Denis Sieffert, dans l'édito du Politis de cette semaine, a écrit:
Un cas de dictateur « limite »
jeudi 13 décembre 2007
Ce Mouammar Kadhafi a décidément un lourd handicap : comme feu Jaruzelski ou Pinochet, il a une tête de dictateur. Avec son regard hautain d’illuminé qui semble toiser le monde, il fait immanquablement penser à ces tyrans tropicaux des années 1930 décrits par Alejo Carpentier dans le Recours de la méthode. Et lorsque, en plus, il revêt son costume d’apparat blanc et chausse ses lunettes noires, alors il provoque volontiers la raillerie de ceux qui se tiennent à bonne distance de son pouvoir, mais glace d’effroi tous les autres. Ceux qu’il met en prison ou soumet à la torture pour un mot de trop. Comparé à Kadhafi, un potentat chinois, recordman du monde de la peine de mort, mais cravaté et jovial, ne suscite pas d’emblée le même réflexe répulsif. Et un président russe, bourreau des Tchétchènes mais très sérieux, trop sérieux, n’engendre qu’une crainte mêlée de respect. Il faut ajouter à cela cette remarque importante : le dictateur libyen n’était pas, jusqu’ici, du côté du manche. Il a longtemps défié les Occidentaux, Américains et Européens. Il a attaqué leurs intérêts. Et parfois de la façon la plus cruelle et la plus injuste qui soit, en s’en prenant à des civils lors des attentats contre des avions de compagnies américaine ou française. Or pourquoi ne pas le reconnaître ? il y a dans les bons usages diplomatiques dictateur et dictateur. Le Tunisien Ben Ali, qui n’est pas un grand démocrate, ou le Congolais Sassou Nguesso, qui n’est pas un tendre non plus, pour ne citer qu’eux, fréquentent nos palais de la République sans déclencher l’ombre d’une polémique.
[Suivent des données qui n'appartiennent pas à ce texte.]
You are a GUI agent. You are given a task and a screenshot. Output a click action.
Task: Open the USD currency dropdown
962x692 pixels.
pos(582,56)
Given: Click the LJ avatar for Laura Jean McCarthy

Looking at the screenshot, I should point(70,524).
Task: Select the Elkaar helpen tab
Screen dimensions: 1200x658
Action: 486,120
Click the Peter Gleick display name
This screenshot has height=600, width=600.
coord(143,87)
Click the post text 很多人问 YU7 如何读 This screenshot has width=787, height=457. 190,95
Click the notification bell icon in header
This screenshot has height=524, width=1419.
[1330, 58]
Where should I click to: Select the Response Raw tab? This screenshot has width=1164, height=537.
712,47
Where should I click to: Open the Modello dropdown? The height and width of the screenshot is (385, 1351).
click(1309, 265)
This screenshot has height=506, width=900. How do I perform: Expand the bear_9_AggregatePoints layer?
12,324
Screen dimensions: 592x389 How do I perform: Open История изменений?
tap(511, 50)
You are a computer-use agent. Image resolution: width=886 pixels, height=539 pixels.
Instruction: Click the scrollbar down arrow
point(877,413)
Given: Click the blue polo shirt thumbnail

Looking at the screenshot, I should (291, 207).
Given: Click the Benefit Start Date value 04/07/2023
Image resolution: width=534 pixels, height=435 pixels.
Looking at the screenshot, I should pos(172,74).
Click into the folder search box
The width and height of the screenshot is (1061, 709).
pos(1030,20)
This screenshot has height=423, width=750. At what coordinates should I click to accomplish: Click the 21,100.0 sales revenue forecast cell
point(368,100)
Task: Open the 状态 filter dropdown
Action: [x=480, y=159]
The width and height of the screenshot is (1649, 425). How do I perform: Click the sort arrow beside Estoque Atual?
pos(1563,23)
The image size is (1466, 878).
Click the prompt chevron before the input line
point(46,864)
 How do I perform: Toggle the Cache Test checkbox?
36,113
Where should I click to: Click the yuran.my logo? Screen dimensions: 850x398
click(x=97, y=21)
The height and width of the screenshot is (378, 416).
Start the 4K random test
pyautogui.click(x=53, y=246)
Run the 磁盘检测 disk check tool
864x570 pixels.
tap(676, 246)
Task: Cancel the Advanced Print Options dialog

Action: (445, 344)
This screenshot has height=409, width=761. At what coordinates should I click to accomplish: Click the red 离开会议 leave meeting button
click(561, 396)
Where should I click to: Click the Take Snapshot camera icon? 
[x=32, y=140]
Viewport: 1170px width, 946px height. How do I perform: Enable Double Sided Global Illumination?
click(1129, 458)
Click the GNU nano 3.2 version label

Au Liban, il y a des personnages qui figurent aujourd’hui honorablement dans le camp occidental « anti-syrien », comme l’on dit et qui ont prêté la main jadis aux pires massacres des camps palestiniens. La difficulté avec Kadhafi, au-delà de ses apparences ubuesques à la Machado, c’est qu’il est tout juste en train de passer du côté du manche. C’est un dictateur "limite".Il n’est pas assez déraisonnable pour finir comme Saddam Hussein. Mais pas assez sage pour avancer vers une apparence de démocratie. Ses interlocuteurs occidentaux ont donc à s’accommoder de cette contradiction. Et, apparemment, ils s’en accommodent. Cet homme est en train de devenir un dictateur fréquentable. Selon les critères officiels, qu’est-ce qu’un dictateur fréquentable ? Ce n’est pas moins un dictateur, ni davantage un démocrate. C’est un personnage qui a accepté de passer sous les fourches caudines des grandes puissances, qui ne les menace plus, et tourne sa haine exclusivement contre son peuple. Autant dire que le débat est moins simple qu’il y paraît. Nous avons tous compris que l’interminable séjour parisien de Kadhafi, entamé lundi, était la rançon payée pour la libération des infirmières bulgares et du médecin palestinien, emprisonnés huit années durant pour un crime épouvantable qu’ils n’avaient évidemment pas commis. Ces deux événements la libération des victimes et la récompense du bourreau sont les deux faces d’un même acte politique. Sans doute faut-il les approuver en bloc, ou les condamner en bloc.
Le vrai cynisme réside dans les prolongements militaro-financiers de ce drôle de troc. Nos confrères de la Tribune parlaient lundi de dix milliards d’euros de contrats. Des Airbus, mais surtout un réacteur nucléaire, des avions de combat et du matériel militaire en tout genre. Quel contraste avec l’Iranien Ahmadinejad ! Rien de commun pourtant entre la dictature libyenne et la démocratie théocratique de Téhéran (où les élections entre les candidats autorisés sont libres). Si le président iranien est plus près de recevoir nos bombes que d’être lui-même reçu à l’Élysée, c’est qu’il n’est pas du tout du côté du manche. Si l’on refuse de reconnaître le résultat d’une élection totalement démocratique en Palestine, c’est pour la même raison. Si, le même jour où certains faisaient mine de s’émouvoir de la présence de Kadhafi, Nicolas Sarkozy pouvait recevoir sans l’ombre d’un problème Benyamin Netanyahou, l’un des plus va-t-en-guerre des hommes politiques israéliens, et le plus fidèle représentant des colons, c’est encore pour la même raison. Autrement dit, il faut le reconnaître clairement, le sort des peuples nous importe peu. Ce qui compte, c’est le parti pris de chacun de ces personnages dans ce choc des civilisations qui n’existe pas encore mais qui guide quand même notre imaginaire.Ce qui compte, c’est le côté du manche. Le Pakistanais Pervez Musharraf peut bien faire autant de coups d’États qu’il veut, et sophistiquer une arme nucléaire qu’il possède déjà. Son choix pro-américain l’expose à rien d’autre qu’à des remontrances. C’est pourquoi, même si nous condamnons l’accueil fait à Kadhafi, nous ne sommes guère convaincus par certaines indignations sélectives. Ceux qui, à gauche comme à droite, font mine de croire que les droits de l’homme constituent un critère ne sont pas moins cyniques que l’objet de leur feinte colère.